Brokers have reacted cautiously, welcoming the lower prices but highlighting all the old anxieties over this type of protection. They're right to. PPI's usefulness has repeatedly been called into question, while its potential for mis-selling and opaque exclusions has prompted regulatory inquiries.
Citizens Advice published a damning report called Protection Racket last year. PPI policies, it said, were difficult to compare because they came with different levels of cover, different exclusions and different prices. They were also poorly explained, so consumers didn't know what they were buying. Often, it wasn't made clear to those taking out policies that pre-existing medical conditions were excluded.
The Post Office says its new push into the financial services industry is a specific response to all this negativity - to put a "fair deal" in front of jaded consumers.
Yet it's hard to avoid the conclusion that the Post Office is exploiting its good reputation to gobble up a slice of the near-£6bn industry that PPI has become.
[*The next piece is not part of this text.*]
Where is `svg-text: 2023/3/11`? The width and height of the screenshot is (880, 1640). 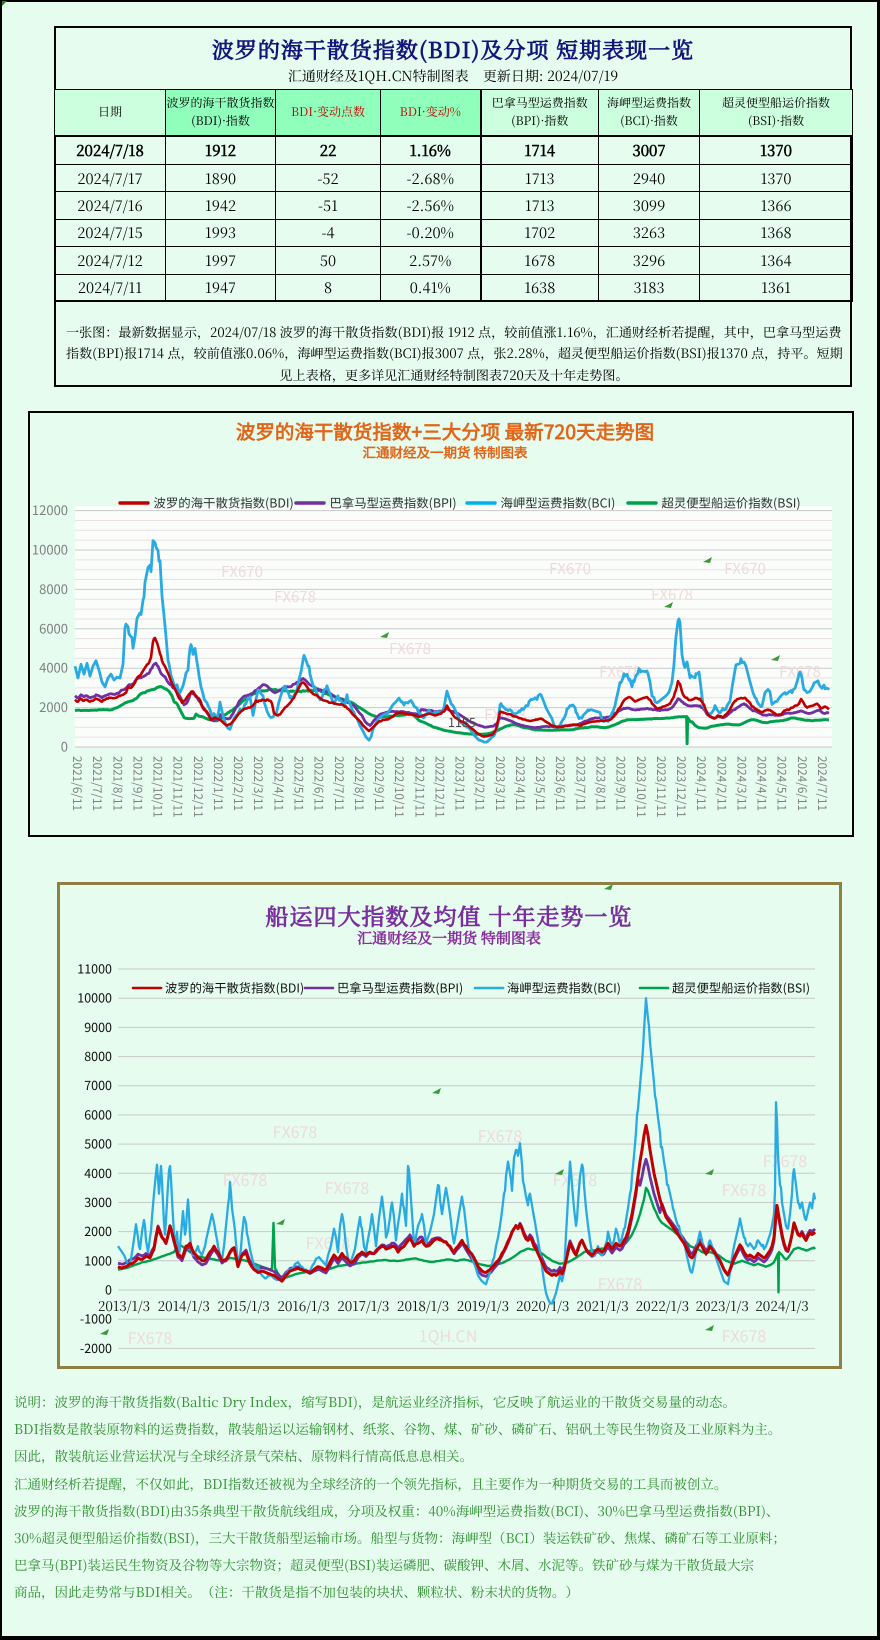
svg-text: 2023/3/11 is located at coordinates (500, 784).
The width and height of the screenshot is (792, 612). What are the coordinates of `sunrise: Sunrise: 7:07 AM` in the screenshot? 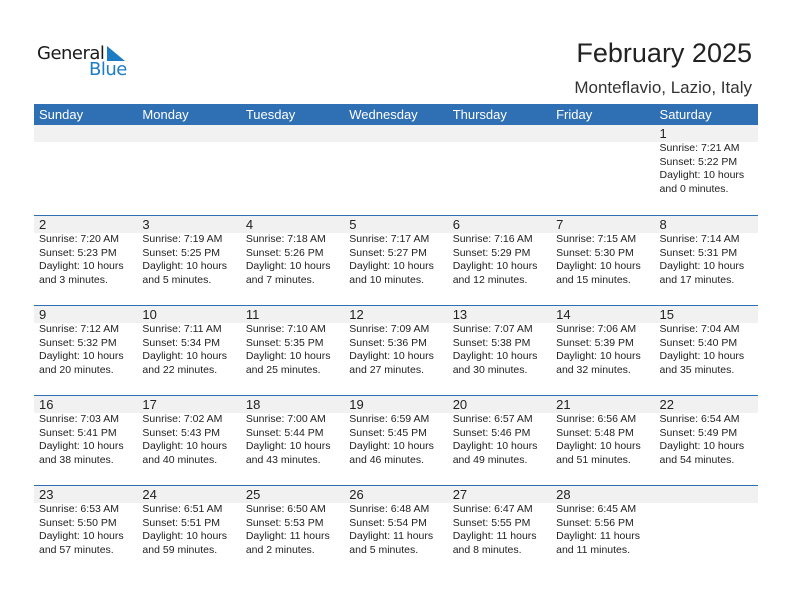 It's located at (492, 329).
It could have made a much bigger difference by addressing the biggest problem with PPI: transparency.
In February, analyst Defaqto called for all PPI companies to publish claims data and show consumers the common reasons for claims being rejected - a move that would go a long way towards ridding PPI of its bad reputation.
(Standard Life is doing this sort of thing with critical illness policies to try to repair damage to the product's image.)
If the Post Office had got behind initiatives that promoted better understanding of the product it is selling, instead of simply promising better-value policies, we'd be making some proper headway.
By picking PPI, the Post Office is counting on being able to steer clear of the detritus of mis-selling accusations and investigations.
Good luck, I say - the Post Office will need it.